Eliodoro Bianchi (6 May 1773 – 10 May 1848) was an Italian operatic tenor and later a prominent singing teacher. Born in Cividate al Piano and trained in Naples under Giacomo Tritto, he made his stage debut in 1793. Amongst the many roles, he created during the course of his 40-year career were Baldassare in Ciro in Babilonia and the King of Sweden in Eduardo e Cristina, both of which were composed by Rossini expressly for Bianchi's voice. He retired from the stage in 1835 and spent his later years in Palazzolo sull'Oglio, where he died at the age of 75.

Life and career
Bianchi was born in Cividate al Piano, a town in the Province of Bergamo, to Claudia née Balestra and Massimo Bianchi. He was the youngest of their nine children. The family moved to Palazzolo sull'Oglio near Brescia in 1775 when Massimo Bianchi was appointed the organist for the town's newly completed cathedral. Bianchi received his early musical training from his father and sang as a boy soprano in local churches. Two of his older brothers also became musicians. Cipriano Bianchi (1765-1835) served as the organist for the Church of Santa Maria Assunta in Calcinate. Odoardo Bianchi was a tenor active in Italian theatres from 1784 to 1791 and later at the Imperial Court in Saint Petersburg.

In his late teens, Bianchi was sent to Naples, where he studied singing and composition with Giacomo Tritto. He was twenty years old when he began his stage career as a tenor, appearing at the Teatro Onigo in Treviso during the autumn season of 1793 as Attalo in Tarchi's Ariarate. Over the next four years he sang in the theatres of Padua, Genoa, Modena, Florence, Lucca, and Venice. In 1797, he returned to Naples and appeared in various theatres there until 1801. During this time he sang at the Teatro San Carlo in the premieres of Tritto's Il disinganno, a cantata for three voices and orchestra,  and Luigi Capotorti's Enea in Cartagine, a three-act opera seria.

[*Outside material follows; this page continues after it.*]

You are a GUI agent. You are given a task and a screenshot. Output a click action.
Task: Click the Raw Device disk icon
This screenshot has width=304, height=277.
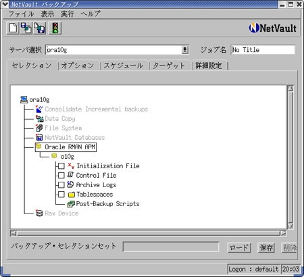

In 1803, he sang for the entire season at La Scala in Milan, where he became a favourite with the audience and returned there regularly from 1809 to 1814. Outside of Italy, he appeared in Paris in 1801 in a series of concerts at the Temple de Mars on Rue du Bac and at the Salle Favart. He sang in Vienna in 1805 and in Paris and London in 1806–1807. In 1807, Bianchi married Carolina Crespi, an eighteen-year-old soprano whom he met when they were both singing with the Théâtre-Italien in Paris. The couple had two children, Giuseppina and Angelo Eliodoro, both of whom became singers. However, the marriage proved to be an unhappy one, and they eventually separated.

During the course of his career, Bianchi sang a wide repertoire ranging from opera buffa to opera seria and appeared in numerous world premieres. He began his career primarily singing in opera buffas, but from 1812 he came to prominence in the opera seria genre as well. Rossini composed the roles of Baldassare in Ciro in Babilonia and the King of Sweden in Eduardo e Cristina expressly for Bianchi's voice, and also composed special arias for him to sing when he appeared in Aureliano in Palmira.

According to Rodolfo Celletti, Bianchi's voice was baritonal in quality with a beautiful timbre and employed with an excellent technique and eloquent phrasing. Praise of these traits appeared frequently in contemporary Italian press reviews. However, critics for the French journal  Le Moniteur (1806) and the British London Magazine (1820) complained about the baritonal quality of Bianchi's voice, finding his singing "ponderous" and lacking in brilliance.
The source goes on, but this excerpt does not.